====== Dataset extract ======
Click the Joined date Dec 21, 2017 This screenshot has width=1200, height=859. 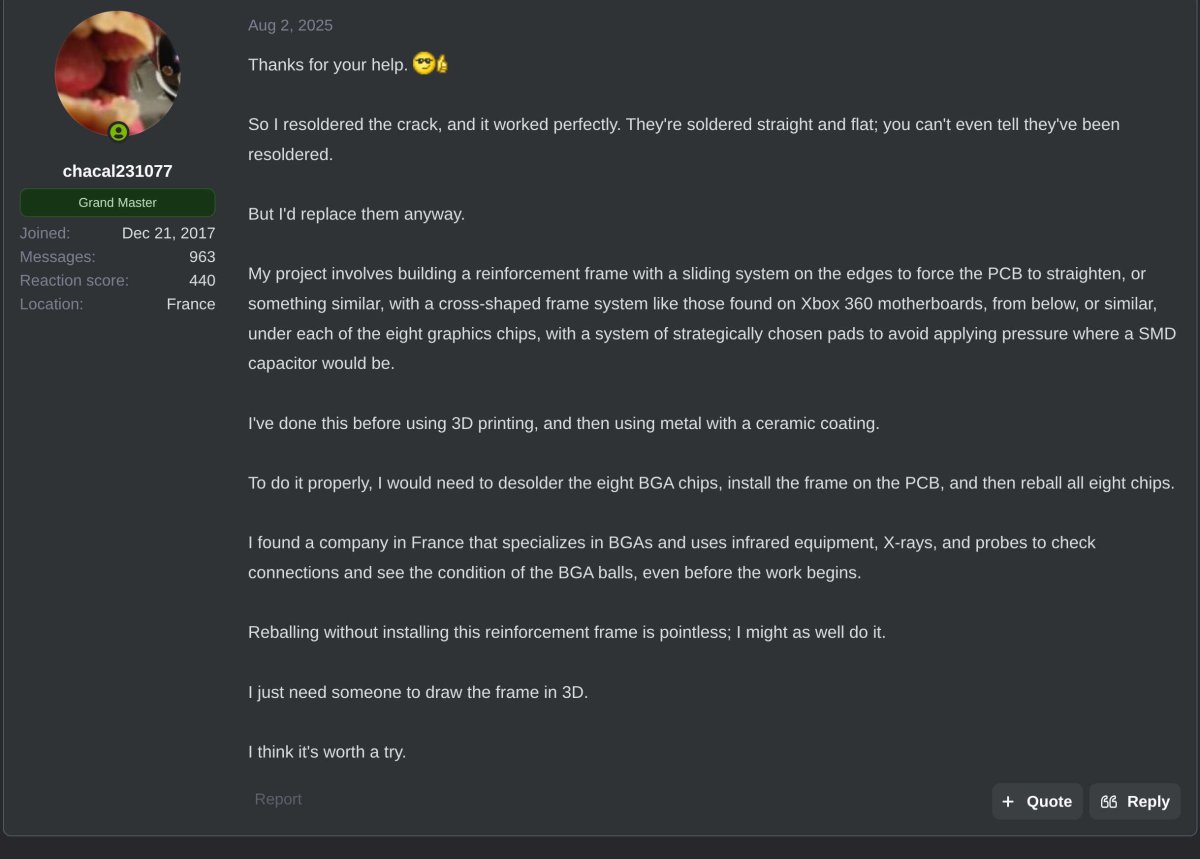click(x=169, y=233)
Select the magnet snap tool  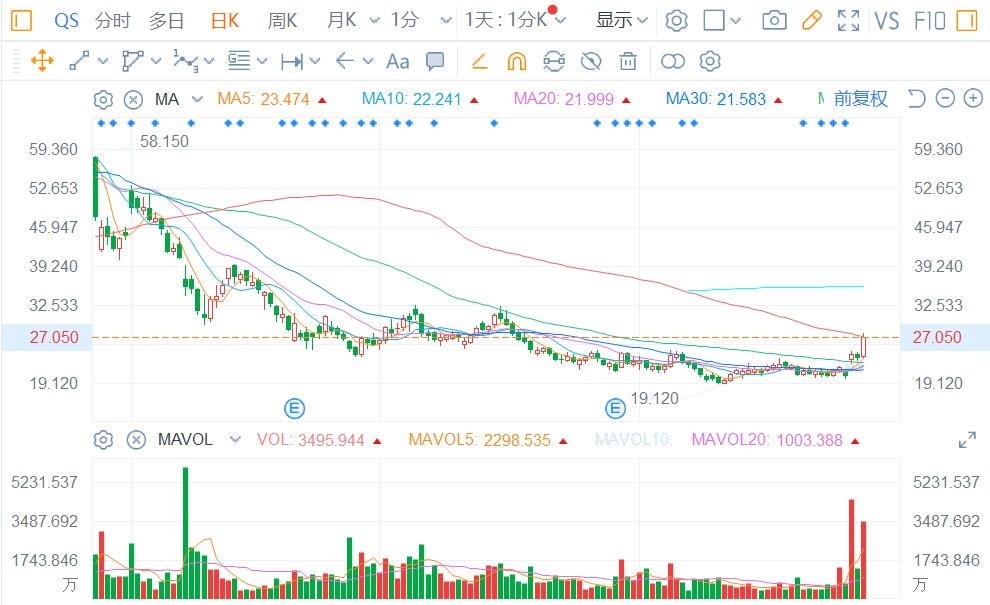click(x=516, y=62)
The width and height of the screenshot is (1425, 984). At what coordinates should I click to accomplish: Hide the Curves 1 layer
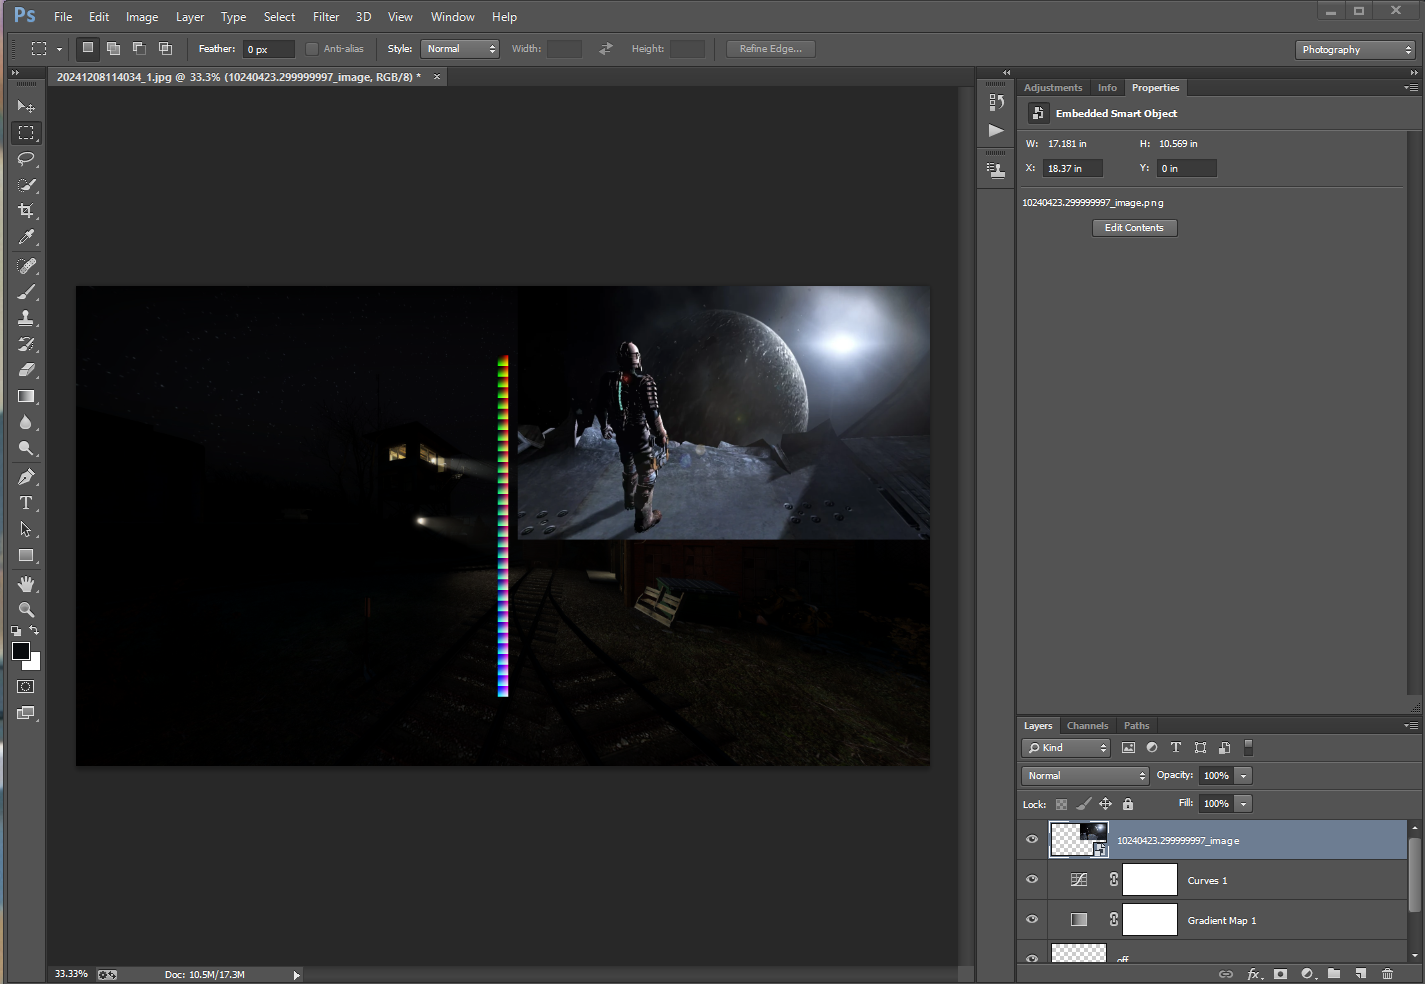1032,880
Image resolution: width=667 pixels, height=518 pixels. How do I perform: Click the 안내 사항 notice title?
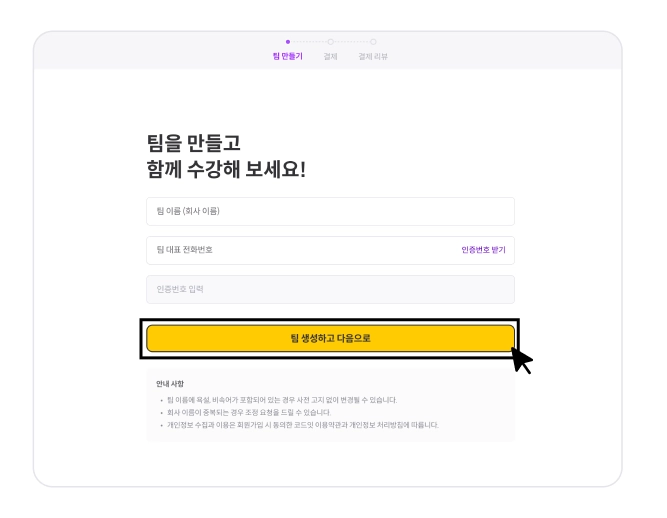coord(170,384)
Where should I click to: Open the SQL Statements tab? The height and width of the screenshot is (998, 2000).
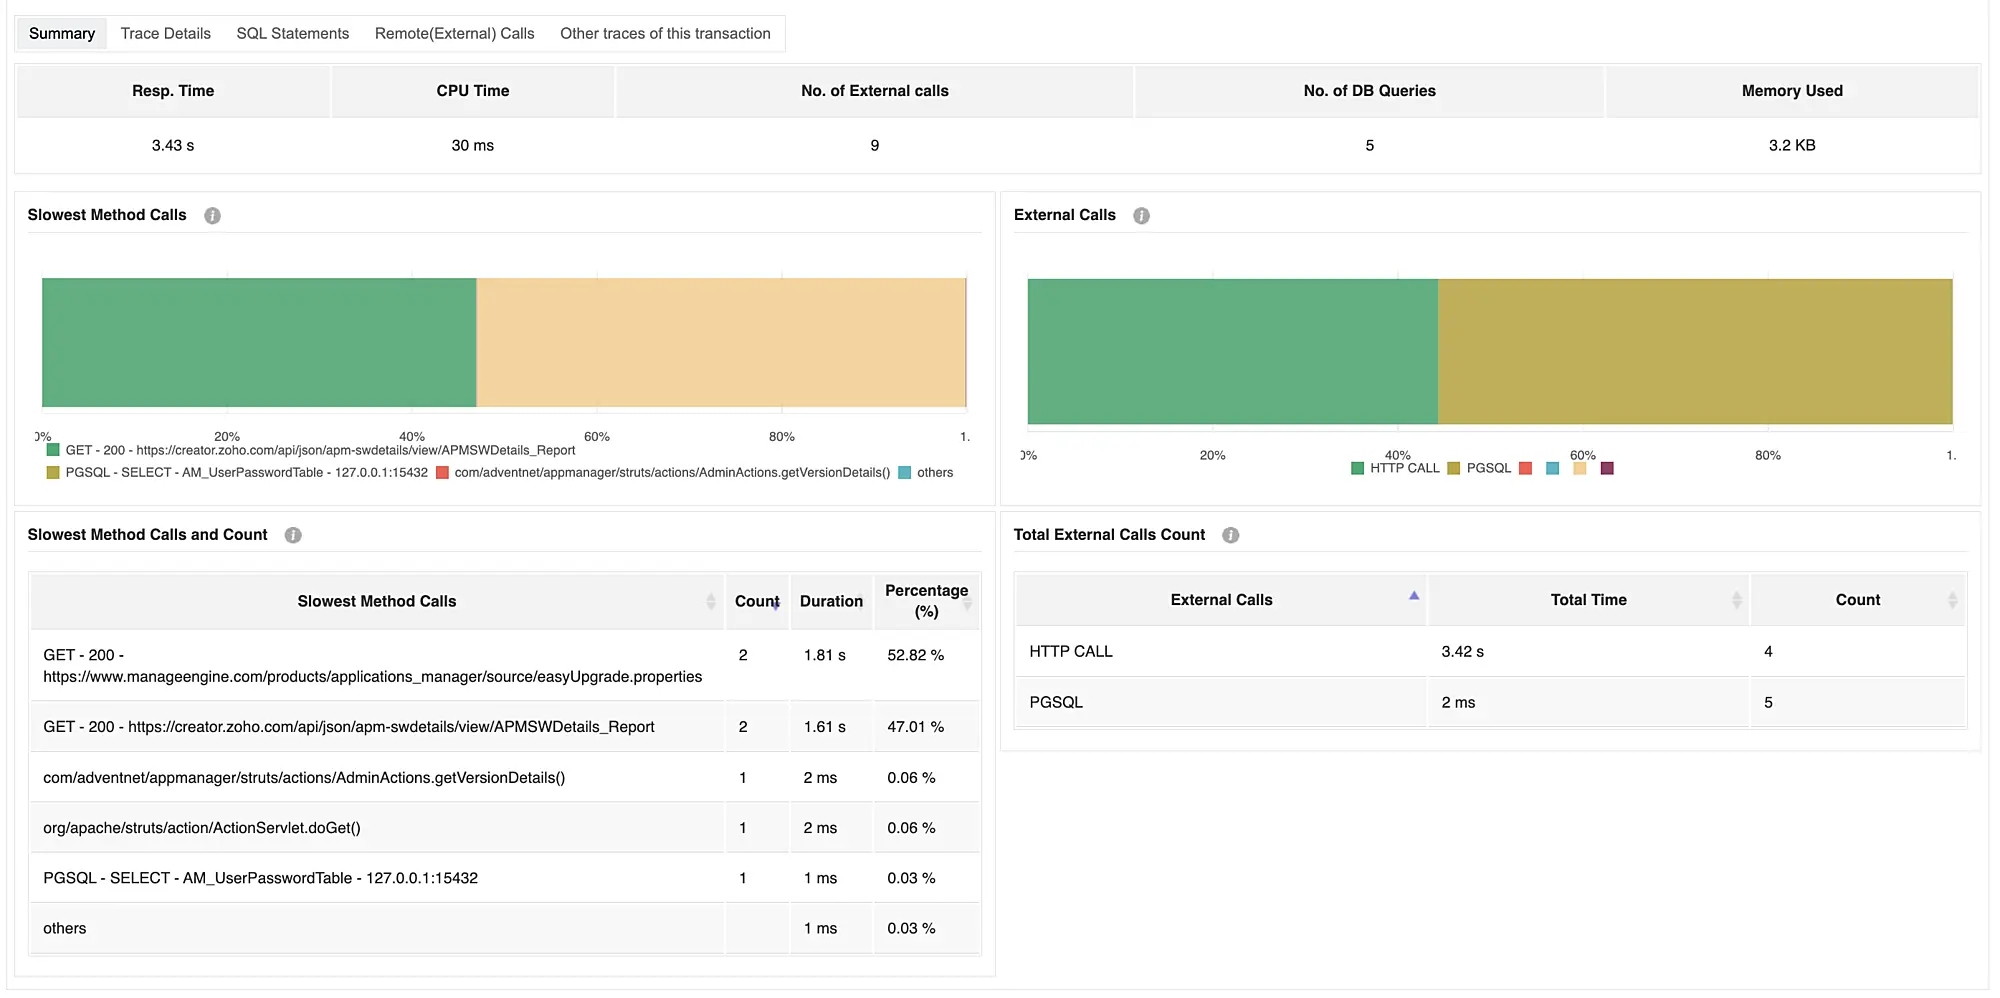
======
(Work instructions): Rewrite the lines of the data starting at the line containing "Image resolution: width=667" and ending at the end of the data, with "notice" replaced by "announcement" and nothing else changed. Leave the pictures out of your answer.

(In response):
Image resolution: width=667 pixels, height=518 pixels. How do I perform: Click the 안내 사항 announcement title?
coord(170,384)
Where should I click to: Open the SQL Statements tab? The height and width of the screenshot is (998, 2000).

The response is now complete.